◆ **Task goal**: Write out the entries word for word, starting with the line that contains "Click COMPARE button above Bogner ski jacket" and going on through the end of the entries. Leave the pictures out of your answer.

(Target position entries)
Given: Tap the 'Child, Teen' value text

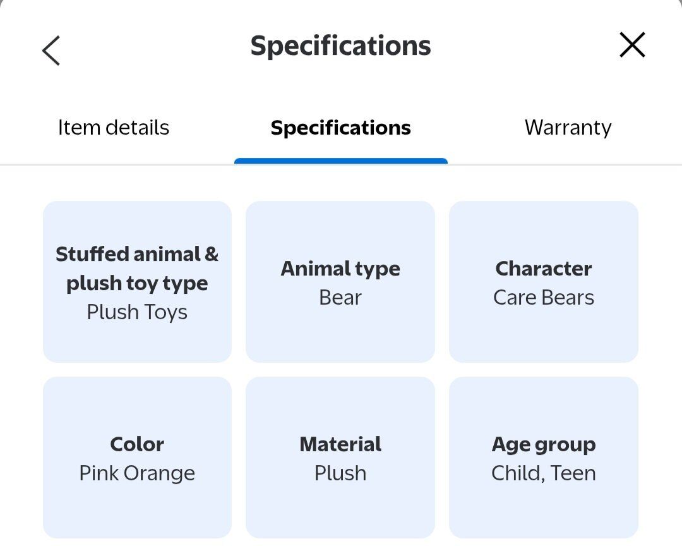Looking at the screenshot, I should (543, 473).
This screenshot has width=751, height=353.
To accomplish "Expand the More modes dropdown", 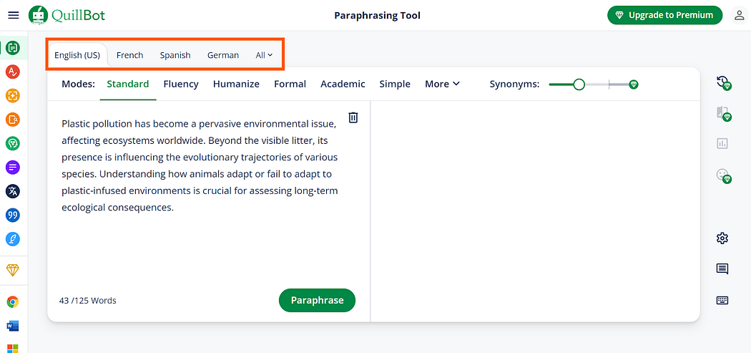I will point(442,84).
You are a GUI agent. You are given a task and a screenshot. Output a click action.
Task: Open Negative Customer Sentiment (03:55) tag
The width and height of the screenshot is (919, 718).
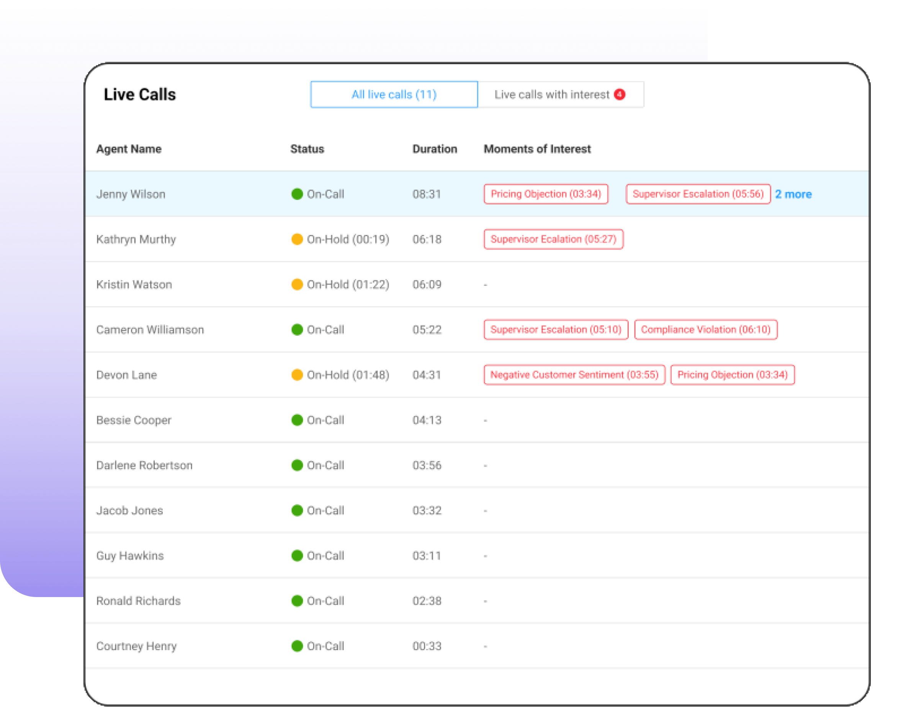click(x=574, y=375)
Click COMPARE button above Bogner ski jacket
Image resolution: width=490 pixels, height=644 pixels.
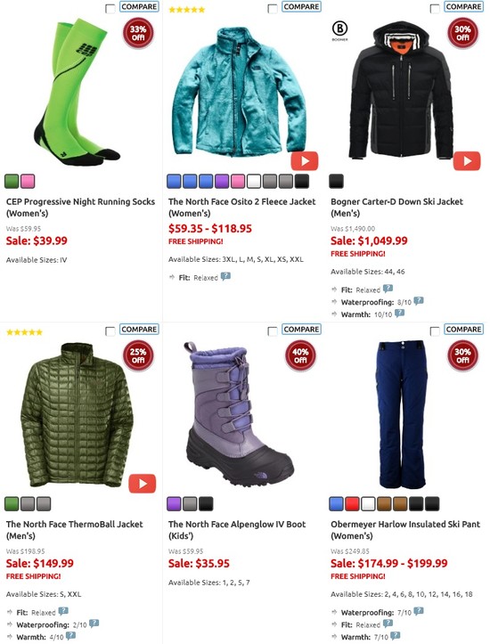(x=463, y=6)
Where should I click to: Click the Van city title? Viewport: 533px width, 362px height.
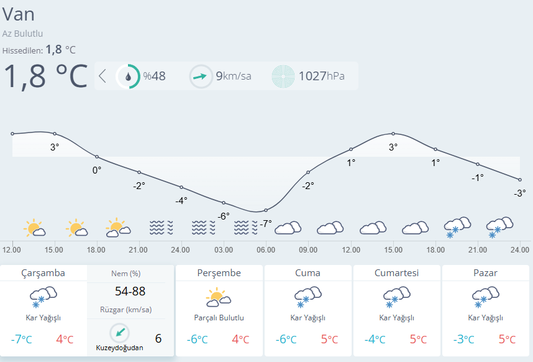coord(19,14)
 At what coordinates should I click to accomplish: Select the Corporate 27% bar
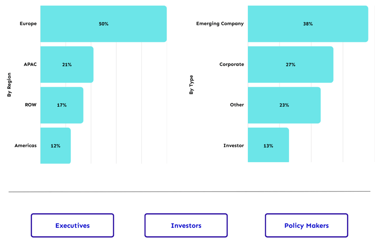290,64
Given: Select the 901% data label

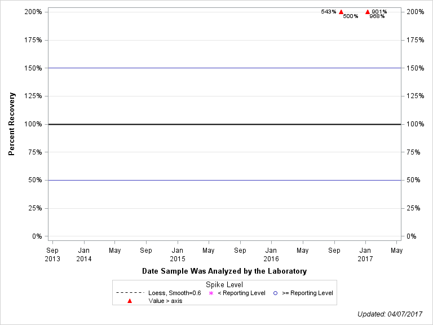Looking at the screenshot, I should (379, 12).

◆ **Exercise output**:
Click COMPARE button above Bogner ski jacket
Image resolution: width=490 pixels, height=644 pixels.
(x=463, y=6)
Where should I click to: Click the Van city title? Viewport: 533px width, 362px height.
coord(19,14)
 At what coordinates should I click to accomplish: Select the Corporate 27% bar
290,64
Given: Select the 901% data label

Looking at the screenshot, I should (379, 12).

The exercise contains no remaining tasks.